On Tuesday night Benigna follows the same pattern in the community of Ccolccatuna, closer to her home. On Fridays she heads back down the valley to the large community of Chiara to share the Word of God with the adults. She returns there on Saturdays to sing, teach and play with a group of 30 adolescents.

No stopping them

When she boards the Combi-Van on Mondays, she is accompanied by Jaime Quispe who remains in Culcuire to animate the community that meets in a house there. He is from Chiara and helps Benigna in the meetings there on Fridays and Saturdays.

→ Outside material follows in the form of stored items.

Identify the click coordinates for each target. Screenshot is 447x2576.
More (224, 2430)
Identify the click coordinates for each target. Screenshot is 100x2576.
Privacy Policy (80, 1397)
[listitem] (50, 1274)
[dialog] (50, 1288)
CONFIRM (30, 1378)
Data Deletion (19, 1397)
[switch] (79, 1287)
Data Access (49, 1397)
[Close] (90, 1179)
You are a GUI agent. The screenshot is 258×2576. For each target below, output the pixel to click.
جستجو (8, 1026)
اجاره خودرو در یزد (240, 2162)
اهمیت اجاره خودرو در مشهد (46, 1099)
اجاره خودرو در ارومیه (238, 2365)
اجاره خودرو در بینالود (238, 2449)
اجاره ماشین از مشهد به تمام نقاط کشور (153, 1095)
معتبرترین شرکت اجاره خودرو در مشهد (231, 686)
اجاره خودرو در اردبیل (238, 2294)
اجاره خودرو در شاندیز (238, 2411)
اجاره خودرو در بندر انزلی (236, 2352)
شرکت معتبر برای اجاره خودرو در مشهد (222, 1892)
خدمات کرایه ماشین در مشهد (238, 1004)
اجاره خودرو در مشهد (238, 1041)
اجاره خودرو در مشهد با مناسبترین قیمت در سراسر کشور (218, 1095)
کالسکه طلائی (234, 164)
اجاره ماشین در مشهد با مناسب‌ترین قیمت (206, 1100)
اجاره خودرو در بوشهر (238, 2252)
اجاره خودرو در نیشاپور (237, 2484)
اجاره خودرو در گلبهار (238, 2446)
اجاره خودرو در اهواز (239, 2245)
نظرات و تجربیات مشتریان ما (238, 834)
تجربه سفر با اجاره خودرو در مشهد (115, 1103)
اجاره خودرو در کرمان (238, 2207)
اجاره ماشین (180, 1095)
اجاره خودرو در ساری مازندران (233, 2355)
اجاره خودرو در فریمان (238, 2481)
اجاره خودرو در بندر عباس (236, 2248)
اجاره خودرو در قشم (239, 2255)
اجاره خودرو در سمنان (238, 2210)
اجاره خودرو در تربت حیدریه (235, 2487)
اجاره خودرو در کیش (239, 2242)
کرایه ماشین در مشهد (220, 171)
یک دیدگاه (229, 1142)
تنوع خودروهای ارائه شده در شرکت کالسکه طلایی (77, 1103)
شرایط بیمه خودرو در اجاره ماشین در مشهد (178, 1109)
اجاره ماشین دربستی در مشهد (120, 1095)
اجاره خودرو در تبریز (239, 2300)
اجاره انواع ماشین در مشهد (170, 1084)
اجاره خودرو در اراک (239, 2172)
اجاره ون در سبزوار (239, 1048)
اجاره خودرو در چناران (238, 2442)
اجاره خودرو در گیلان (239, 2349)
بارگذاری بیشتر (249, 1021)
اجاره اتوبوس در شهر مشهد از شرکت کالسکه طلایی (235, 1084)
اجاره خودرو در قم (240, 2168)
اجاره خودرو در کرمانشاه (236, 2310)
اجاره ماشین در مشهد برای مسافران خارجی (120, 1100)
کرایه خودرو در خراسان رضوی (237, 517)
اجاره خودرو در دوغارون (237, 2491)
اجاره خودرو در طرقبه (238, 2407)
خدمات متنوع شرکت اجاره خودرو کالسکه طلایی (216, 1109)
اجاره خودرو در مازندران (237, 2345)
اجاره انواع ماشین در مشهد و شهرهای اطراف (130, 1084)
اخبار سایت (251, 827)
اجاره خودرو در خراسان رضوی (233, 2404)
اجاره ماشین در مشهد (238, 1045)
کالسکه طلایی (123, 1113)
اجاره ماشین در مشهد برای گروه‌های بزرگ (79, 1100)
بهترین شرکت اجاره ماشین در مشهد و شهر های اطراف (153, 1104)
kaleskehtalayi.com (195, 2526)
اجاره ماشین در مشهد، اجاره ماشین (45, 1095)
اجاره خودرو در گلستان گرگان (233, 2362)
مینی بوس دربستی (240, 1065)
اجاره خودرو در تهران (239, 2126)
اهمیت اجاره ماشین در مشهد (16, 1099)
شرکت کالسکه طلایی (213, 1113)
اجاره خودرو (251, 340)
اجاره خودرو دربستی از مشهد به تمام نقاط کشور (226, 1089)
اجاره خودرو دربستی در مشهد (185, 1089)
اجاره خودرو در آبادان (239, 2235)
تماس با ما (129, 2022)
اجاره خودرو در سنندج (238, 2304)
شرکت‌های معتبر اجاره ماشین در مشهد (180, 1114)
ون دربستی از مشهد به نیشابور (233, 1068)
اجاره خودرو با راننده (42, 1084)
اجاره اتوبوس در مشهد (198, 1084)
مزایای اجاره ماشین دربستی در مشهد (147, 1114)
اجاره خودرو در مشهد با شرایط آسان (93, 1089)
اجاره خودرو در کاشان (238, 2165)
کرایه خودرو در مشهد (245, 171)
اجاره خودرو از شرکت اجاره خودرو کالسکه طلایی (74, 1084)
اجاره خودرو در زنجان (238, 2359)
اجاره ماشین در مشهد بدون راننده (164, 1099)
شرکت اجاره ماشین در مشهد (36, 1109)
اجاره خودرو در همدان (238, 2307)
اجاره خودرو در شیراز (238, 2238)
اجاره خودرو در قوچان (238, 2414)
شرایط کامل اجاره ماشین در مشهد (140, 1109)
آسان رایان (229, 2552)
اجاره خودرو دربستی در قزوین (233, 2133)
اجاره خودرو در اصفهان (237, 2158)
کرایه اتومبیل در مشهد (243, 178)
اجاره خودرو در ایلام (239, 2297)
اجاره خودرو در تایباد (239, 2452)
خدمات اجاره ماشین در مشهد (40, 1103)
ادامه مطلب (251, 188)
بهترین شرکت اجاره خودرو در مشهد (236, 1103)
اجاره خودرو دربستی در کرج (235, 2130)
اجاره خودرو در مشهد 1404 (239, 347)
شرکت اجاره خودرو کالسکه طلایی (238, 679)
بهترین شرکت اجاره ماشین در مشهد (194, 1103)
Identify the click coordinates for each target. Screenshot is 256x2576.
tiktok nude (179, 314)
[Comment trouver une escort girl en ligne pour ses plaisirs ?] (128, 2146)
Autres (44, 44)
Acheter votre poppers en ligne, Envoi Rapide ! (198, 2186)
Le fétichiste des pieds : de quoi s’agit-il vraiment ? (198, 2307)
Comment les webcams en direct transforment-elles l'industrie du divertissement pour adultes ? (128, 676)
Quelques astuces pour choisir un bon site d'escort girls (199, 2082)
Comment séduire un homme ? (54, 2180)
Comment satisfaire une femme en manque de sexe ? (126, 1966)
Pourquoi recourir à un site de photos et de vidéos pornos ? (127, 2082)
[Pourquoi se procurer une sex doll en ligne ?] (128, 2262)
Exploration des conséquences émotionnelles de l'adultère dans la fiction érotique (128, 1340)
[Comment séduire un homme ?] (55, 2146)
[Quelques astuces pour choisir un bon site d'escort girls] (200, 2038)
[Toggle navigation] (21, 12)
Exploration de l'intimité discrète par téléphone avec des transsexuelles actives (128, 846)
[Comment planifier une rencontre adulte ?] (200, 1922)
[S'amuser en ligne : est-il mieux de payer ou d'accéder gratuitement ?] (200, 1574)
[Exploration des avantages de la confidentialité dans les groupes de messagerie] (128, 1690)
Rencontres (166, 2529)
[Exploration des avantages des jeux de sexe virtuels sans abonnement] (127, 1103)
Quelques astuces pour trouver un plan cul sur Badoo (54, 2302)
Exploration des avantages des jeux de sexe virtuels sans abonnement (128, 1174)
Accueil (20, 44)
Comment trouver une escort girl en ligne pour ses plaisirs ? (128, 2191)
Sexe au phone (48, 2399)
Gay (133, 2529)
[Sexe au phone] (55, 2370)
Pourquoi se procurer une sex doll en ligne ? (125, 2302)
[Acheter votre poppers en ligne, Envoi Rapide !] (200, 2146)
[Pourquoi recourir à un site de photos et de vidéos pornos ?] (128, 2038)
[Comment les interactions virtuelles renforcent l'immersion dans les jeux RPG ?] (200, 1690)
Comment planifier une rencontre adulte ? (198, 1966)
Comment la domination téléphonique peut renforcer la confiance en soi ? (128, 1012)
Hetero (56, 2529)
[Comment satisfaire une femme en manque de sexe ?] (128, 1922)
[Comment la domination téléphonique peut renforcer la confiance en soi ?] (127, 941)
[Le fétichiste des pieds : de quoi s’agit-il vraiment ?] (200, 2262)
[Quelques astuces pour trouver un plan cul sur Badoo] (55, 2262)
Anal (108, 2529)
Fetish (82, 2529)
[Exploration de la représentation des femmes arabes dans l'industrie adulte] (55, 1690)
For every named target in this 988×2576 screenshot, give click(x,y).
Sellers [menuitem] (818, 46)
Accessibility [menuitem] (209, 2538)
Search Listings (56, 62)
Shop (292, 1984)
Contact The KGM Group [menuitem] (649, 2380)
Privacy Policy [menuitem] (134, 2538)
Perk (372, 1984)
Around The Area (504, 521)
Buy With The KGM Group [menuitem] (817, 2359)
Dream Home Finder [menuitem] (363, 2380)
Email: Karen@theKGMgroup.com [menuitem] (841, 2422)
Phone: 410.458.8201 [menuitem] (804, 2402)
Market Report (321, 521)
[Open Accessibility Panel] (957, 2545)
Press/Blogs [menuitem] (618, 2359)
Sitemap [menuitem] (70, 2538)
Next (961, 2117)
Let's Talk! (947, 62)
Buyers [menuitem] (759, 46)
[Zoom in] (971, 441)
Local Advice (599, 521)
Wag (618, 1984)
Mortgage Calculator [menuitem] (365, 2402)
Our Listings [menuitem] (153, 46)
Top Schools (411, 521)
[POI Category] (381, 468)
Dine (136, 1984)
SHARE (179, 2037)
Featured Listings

Jaime had a serious accident when he was young and now suffers from a degenerative bone disease. He cannot walk and gets around in a wheelchair or more often on crutches. Doctors say that nothing can be done for him and can only prescribe painkillers.

But this does not stop Jaime as he continues as a missionary animating communities in their own Quechua language. He is a computer expert and sometimes gets work designing posters for the local “Municipio” - the Town Council."

He is always ready to make his expertise available to the parish preparing formation booklets, song-books, calendars and all the other material that is used in the parish.  He once asked if we could help to obtain a motorised wheelchair so that he could extend his missionary activities but so far this has not been possible so he stills gets around on his crutches.

Jaime constantly teaches me a great lesson which is that there is no handicap so great that it prevents us from being a missionary of God's Word within our own reality.

Columban Fr Donald Hornsey has worked for the last 13 years in Peru.  He also worked in Brazil and Chile.